What types of questions can the Custom Index Tool help answer?
The Custom Index Tool (CIT) is a report in Salesforce Audience Studio that is primarily used to compare two different segments (aka Populations). The CIT enables you to see how certain segments (or features) are represented in one population vs. another population. The CIT is best used when trying to answer questions about how one population differs from another, or what makes a specific high-value segment different from another group of users.
As such, it’s important to remember the results of the Custom Index Report are always going to be relative to the two populations you are comparing: the local population & the reference population. See Key Terminology section below for more definitions.
The CIT is great for answering:
“How do users in segment X differ from users in segment Y?”

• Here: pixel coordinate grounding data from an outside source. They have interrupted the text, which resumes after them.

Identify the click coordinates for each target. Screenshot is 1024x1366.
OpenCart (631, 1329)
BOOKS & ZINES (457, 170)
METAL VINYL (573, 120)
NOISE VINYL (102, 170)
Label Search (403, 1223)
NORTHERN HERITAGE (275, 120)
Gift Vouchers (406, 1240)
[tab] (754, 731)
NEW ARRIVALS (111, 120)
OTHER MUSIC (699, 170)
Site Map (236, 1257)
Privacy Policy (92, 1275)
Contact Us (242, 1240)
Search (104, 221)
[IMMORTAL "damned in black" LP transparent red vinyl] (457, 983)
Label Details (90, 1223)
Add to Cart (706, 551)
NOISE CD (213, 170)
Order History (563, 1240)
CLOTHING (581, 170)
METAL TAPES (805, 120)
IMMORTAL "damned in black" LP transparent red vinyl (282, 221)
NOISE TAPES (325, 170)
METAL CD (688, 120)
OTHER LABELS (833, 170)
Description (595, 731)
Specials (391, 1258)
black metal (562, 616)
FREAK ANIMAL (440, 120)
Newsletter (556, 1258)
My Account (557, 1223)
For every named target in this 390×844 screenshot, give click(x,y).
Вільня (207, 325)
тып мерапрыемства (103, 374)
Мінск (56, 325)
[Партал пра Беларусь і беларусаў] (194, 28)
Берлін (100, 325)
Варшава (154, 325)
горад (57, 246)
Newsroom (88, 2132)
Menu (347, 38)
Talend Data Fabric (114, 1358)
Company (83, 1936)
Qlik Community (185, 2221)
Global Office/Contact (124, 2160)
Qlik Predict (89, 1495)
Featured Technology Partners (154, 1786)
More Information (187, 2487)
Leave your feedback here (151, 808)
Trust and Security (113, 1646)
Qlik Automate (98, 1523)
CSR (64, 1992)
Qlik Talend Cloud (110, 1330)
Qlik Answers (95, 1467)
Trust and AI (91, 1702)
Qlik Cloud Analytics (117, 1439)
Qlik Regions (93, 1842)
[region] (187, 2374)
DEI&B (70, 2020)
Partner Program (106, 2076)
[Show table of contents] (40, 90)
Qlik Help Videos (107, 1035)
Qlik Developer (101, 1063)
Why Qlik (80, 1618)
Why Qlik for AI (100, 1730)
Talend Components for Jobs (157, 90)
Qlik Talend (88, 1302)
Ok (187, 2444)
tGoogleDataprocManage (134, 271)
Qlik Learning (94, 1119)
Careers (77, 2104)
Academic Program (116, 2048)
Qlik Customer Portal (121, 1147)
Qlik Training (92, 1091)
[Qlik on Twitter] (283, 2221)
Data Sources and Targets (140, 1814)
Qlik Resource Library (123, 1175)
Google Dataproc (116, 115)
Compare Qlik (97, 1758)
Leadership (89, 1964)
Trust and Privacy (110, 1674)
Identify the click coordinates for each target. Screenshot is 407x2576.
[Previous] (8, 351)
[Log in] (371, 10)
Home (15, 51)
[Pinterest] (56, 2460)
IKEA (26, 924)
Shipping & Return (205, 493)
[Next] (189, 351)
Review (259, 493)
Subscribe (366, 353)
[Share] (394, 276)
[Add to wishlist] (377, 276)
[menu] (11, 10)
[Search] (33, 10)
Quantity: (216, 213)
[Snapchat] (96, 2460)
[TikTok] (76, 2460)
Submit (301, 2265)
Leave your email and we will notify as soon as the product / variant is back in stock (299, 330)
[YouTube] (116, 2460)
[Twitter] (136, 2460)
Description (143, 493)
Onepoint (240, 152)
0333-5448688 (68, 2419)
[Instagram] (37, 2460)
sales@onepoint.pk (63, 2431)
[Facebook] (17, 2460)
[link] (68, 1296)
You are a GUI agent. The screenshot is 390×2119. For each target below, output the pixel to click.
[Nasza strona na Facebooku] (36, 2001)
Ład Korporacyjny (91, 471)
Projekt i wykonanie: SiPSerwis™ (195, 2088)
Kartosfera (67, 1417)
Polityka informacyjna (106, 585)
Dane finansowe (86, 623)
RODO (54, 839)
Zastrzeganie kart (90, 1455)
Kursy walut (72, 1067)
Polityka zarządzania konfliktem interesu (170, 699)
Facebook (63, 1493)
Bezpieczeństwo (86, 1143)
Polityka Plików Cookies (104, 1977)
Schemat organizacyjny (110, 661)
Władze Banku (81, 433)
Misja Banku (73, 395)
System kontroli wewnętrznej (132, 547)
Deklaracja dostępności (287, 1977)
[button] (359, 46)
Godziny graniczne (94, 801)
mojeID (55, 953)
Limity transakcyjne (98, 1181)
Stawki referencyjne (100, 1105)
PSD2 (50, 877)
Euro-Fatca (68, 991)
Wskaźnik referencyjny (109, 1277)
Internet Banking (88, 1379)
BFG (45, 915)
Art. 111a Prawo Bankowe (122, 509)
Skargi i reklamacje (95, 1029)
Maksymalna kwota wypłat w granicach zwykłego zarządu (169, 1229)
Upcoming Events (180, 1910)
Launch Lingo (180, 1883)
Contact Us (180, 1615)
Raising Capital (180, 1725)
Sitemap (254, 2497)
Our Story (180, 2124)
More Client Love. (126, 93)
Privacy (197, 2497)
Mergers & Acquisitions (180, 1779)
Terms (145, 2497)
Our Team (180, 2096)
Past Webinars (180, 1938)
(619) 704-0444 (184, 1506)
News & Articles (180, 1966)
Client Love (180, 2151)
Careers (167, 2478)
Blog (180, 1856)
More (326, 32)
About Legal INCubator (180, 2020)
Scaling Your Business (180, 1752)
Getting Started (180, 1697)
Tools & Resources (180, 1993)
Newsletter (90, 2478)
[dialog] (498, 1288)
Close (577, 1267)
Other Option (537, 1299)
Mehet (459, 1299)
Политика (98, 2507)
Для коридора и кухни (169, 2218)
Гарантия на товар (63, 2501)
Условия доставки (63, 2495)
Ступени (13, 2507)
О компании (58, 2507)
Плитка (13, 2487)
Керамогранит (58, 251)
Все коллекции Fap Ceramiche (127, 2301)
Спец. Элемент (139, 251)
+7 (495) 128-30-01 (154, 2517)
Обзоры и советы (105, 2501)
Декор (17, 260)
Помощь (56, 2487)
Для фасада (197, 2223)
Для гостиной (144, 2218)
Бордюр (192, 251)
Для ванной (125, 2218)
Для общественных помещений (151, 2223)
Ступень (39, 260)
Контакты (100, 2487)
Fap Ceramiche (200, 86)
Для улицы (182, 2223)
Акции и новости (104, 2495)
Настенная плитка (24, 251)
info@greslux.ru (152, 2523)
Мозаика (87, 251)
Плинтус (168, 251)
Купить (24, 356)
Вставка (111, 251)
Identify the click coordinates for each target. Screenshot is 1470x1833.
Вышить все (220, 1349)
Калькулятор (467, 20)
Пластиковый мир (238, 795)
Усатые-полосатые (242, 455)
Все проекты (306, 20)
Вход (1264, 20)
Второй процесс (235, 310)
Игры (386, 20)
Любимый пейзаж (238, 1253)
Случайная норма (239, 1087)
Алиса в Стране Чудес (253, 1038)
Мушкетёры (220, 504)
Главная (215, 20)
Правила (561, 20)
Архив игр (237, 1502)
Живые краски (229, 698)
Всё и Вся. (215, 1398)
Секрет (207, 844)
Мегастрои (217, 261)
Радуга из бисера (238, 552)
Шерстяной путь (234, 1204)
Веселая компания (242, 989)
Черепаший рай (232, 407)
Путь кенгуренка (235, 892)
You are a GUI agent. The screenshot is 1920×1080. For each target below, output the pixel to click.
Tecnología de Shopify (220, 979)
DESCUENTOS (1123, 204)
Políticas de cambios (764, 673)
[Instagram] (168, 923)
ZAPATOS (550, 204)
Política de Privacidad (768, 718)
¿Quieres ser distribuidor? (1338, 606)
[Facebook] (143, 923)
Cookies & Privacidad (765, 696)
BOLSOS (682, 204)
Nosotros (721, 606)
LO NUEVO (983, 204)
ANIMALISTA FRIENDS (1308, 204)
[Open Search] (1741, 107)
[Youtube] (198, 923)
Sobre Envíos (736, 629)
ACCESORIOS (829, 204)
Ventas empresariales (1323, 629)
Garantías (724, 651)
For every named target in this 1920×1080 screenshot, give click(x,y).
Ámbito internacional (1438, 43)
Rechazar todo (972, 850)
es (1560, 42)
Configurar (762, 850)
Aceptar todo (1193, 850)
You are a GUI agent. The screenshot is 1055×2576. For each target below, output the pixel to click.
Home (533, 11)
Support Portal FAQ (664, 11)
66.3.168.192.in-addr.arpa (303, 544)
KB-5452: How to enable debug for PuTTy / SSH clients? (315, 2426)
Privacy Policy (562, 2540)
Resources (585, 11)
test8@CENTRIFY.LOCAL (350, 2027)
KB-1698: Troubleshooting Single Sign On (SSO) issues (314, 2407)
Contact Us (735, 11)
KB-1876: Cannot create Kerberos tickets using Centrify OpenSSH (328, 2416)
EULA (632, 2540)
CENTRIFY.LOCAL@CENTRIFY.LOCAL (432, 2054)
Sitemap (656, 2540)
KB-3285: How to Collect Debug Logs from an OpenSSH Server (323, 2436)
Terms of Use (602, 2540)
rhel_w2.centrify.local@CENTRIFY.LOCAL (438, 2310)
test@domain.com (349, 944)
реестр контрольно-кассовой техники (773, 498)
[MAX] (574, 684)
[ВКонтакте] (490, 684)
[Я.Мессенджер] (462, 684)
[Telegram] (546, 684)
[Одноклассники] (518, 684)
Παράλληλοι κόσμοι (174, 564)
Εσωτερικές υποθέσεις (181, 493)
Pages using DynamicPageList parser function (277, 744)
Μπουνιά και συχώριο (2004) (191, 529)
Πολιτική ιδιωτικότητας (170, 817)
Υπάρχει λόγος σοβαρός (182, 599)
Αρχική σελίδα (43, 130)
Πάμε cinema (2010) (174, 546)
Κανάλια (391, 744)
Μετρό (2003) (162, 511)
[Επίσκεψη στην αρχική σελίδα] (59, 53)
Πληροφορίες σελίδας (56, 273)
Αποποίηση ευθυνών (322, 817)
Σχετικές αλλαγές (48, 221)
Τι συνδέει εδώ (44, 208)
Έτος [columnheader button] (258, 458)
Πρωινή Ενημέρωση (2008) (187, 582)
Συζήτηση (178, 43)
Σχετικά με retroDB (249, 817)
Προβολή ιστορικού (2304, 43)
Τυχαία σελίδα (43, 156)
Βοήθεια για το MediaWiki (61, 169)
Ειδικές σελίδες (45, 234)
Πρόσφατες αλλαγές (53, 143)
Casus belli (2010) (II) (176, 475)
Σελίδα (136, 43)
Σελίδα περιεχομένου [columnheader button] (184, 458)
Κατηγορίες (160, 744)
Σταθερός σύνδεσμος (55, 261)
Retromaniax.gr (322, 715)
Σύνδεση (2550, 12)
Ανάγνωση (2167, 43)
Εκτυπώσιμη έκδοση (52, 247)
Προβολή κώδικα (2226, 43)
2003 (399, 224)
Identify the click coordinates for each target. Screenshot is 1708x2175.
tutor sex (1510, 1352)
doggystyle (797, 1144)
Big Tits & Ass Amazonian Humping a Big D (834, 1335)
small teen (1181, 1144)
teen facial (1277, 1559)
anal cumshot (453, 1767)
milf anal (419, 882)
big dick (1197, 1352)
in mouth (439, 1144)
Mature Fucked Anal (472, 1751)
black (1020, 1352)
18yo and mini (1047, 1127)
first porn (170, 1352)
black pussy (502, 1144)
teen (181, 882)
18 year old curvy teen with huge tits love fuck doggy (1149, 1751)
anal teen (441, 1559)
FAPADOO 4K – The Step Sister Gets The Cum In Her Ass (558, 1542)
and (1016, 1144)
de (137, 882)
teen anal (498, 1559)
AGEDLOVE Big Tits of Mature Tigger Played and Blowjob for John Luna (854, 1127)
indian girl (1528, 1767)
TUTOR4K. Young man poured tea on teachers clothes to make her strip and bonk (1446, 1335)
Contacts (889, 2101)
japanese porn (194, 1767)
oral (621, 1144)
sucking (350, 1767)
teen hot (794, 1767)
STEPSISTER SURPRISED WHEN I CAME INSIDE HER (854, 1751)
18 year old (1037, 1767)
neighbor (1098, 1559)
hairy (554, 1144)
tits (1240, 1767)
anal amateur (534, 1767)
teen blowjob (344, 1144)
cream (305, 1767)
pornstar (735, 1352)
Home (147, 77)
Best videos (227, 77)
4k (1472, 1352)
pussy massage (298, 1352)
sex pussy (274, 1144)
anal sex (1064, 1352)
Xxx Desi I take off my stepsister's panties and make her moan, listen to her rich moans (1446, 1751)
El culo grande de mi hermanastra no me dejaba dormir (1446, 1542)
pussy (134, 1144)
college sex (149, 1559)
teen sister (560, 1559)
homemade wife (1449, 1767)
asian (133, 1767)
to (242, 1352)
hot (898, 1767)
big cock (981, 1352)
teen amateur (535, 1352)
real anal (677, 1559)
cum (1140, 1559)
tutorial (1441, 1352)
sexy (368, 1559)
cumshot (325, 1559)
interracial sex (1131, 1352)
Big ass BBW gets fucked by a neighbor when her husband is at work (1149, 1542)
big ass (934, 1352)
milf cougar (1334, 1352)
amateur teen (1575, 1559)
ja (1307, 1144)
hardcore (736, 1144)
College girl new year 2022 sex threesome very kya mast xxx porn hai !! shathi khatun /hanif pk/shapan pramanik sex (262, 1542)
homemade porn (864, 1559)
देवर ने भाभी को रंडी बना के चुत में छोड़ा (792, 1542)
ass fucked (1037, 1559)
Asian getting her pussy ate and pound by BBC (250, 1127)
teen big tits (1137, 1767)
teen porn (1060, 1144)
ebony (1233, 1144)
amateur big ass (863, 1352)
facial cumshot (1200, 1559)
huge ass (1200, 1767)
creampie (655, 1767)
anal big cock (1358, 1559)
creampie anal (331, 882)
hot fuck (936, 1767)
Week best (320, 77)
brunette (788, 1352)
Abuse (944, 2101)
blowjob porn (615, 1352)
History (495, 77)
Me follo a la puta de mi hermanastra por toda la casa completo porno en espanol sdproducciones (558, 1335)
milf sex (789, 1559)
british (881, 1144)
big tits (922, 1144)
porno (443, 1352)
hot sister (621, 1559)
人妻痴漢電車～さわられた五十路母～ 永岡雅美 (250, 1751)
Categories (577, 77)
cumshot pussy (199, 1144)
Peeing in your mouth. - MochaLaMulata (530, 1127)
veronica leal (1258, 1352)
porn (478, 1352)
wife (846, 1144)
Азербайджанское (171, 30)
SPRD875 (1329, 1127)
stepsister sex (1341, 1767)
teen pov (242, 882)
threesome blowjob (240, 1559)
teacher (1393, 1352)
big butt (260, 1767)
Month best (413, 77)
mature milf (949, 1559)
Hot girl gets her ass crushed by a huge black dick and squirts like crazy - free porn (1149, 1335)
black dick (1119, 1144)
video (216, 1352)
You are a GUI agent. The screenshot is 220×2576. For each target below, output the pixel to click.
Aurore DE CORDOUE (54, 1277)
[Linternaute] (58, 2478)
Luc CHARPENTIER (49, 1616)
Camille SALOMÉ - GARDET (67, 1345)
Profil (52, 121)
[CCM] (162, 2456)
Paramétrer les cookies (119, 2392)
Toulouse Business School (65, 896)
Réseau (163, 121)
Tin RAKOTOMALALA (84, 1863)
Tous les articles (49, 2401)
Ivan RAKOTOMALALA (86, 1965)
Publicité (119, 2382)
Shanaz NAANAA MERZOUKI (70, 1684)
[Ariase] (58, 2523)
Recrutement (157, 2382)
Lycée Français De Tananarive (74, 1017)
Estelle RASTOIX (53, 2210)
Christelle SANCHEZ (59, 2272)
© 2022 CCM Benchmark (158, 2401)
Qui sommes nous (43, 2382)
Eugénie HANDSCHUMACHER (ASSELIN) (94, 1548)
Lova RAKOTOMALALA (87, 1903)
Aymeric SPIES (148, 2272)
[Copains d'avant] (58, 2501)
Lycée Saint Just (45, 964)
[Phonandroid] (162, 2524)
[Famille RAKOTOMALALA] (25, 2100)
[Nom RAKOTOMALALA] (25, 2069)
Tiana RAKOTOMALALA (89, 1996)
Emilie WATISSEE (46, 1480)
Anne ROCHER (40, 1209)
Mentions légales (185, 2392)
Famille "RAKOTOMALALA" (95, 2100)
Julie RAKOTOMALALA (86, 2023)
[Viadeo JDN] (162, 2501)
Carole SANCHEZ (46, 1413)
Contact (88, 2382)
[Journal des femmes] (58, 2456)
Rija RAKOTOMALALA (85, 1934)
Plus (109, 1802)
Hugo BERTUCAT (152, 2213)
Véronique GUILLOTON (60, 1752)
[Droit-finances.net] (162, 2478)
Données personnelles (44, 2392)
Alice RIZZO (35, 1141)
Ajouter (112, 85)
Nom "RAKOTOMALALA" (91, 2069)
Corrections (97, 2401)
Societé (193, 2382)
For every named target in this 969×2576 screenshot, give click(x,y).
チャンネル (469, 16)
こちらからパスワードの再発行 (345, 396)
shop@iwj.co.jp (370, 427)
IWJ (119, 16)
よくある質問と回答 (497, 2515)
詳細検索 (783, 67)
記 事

Example segment comparisons:
- Online Converters vs. All Site Visitors
- Regular Visitors vs. Occasional Visitors
- Subscribers vs. Non-Subscribers
- Users exposed to Campaign A vs Users exposed to Campaign B
- My Site Visitors vs. General Internet Population (aka large extension segment)
Results from the CIT can be used for the following use cases:
- Informing marketing strategies
- Audience Segmentation
- Advanced Persona Building
Custom Index Tool - Key Terminology:
Local Population (segment of interest):
A single segment selected when submitting the report that represents the population of interest for your analysis.
Reference Population (comparison segment):
This is the segment you are comparing the local population to.
Feature Segments & Feature Sets:
These are segments which represent the things you want to learn about your local and reference populations. For example, gender, age, lifestyle, etc. Best practice is to use
EXHAUSTIVE groups of feature segments, aka “Feature Sets.”
Each individual segment is a feature, and each colored group is a feature set.
Calculated value which compares the relative overlaps of a given feature segment with the local and reference populations.
- A positive number (index) indicates that the feature is overrepresented in the local population when compared to the reference population. This means the feature has a higher likelihood of existing in the local population vs. the reference population.
- A negative number indicates that the feature is underrepresented in the local population when compared to the reference population. This means the feature has a lesser likelihood of existing in the local population vs. the reference population.
For more detail on interpreting indexes, see the “Normalized vs. Denormalized Calculations” section below.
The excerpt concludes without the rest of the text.